(Stored records)

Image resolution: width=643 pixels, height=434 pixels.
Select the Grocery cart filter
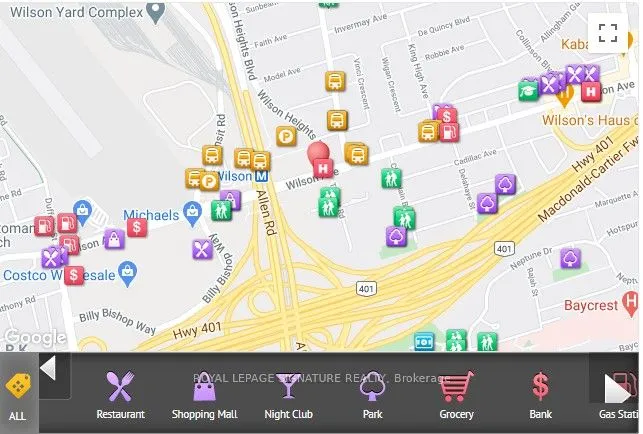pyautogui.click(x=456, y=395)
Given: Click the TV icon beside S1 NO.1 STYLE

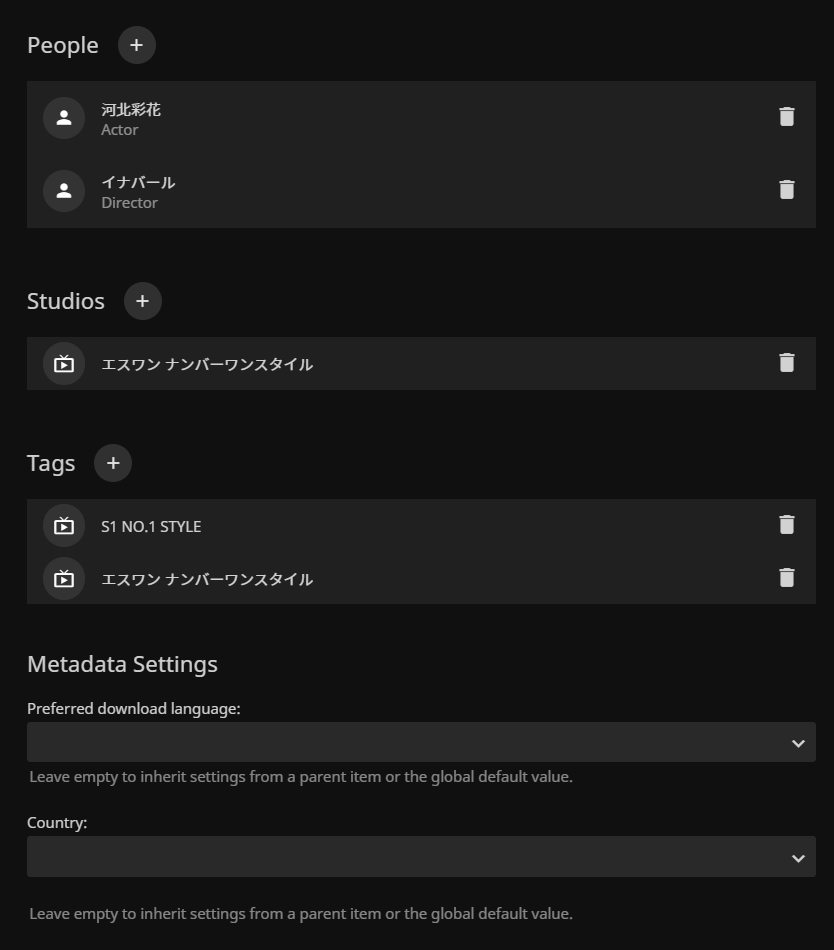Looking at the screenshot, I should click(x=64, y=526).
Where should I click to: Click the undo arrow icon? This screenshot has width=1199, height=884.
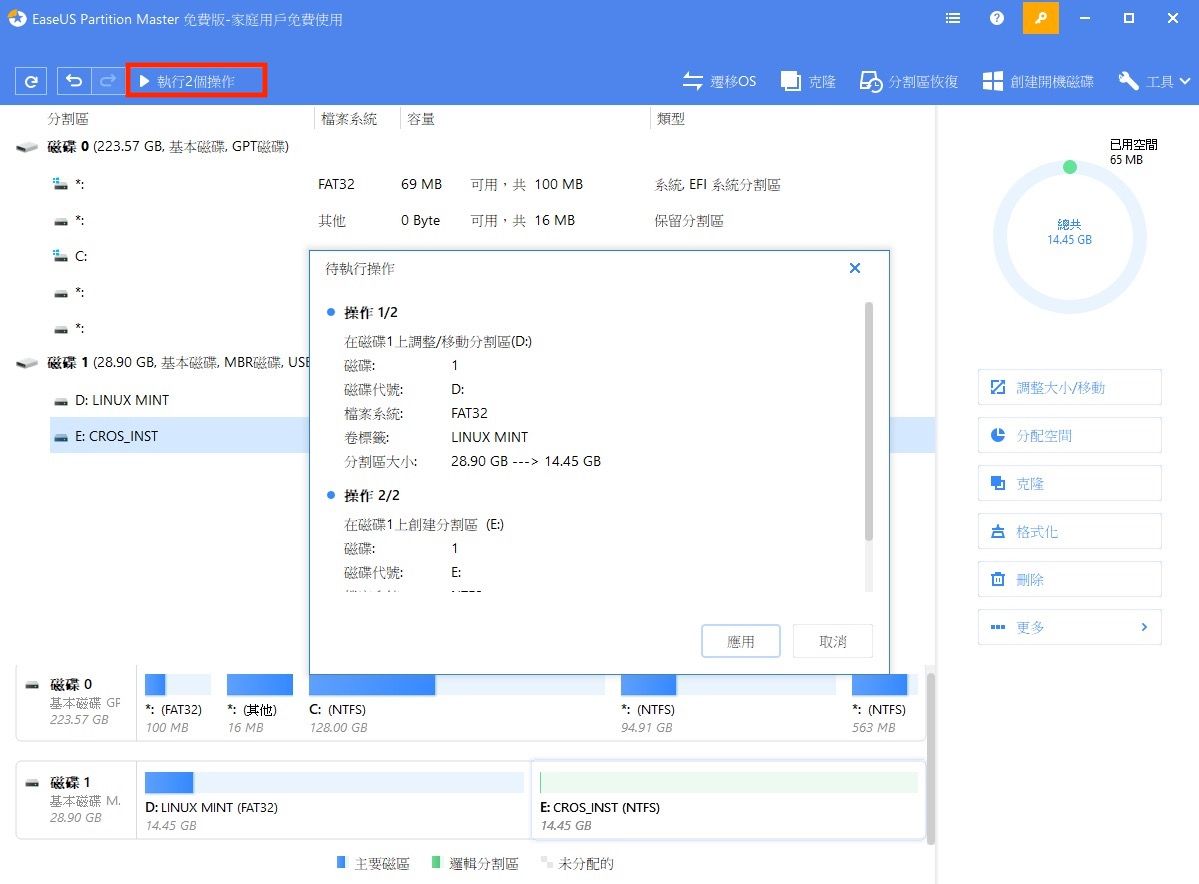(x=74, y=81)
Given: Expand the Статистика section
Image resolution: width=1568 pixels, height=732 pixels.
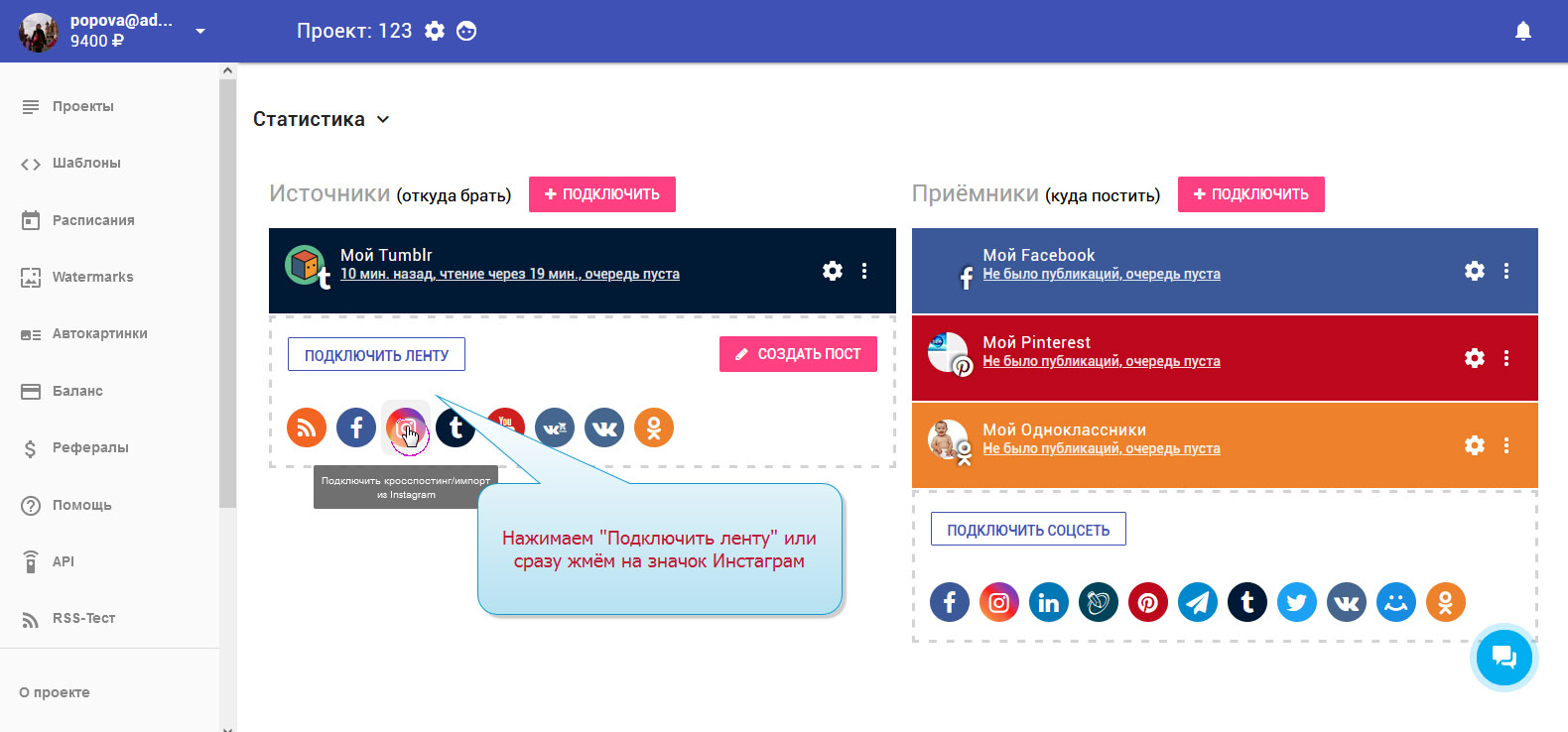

Task description: With the pictures omitted, restate word for word the lines above from the line that has "Select the Grocery cart filter" up to and including the line that has "Given: Expand the Статистика section", and no other lines.

Exercise response:
Select the Grocery cart filter
pyautogui.click(x=456, y=395)
Given: Click the TV icon beside S1 NO.1 STYLE

Looking at the screenshot, I should click(x=64, y=526).
Where should I click to: Click the undo arrow icon? This screenshot has width=1199, height=884.
(x=74, y=81)
Given: Expand the Статистика section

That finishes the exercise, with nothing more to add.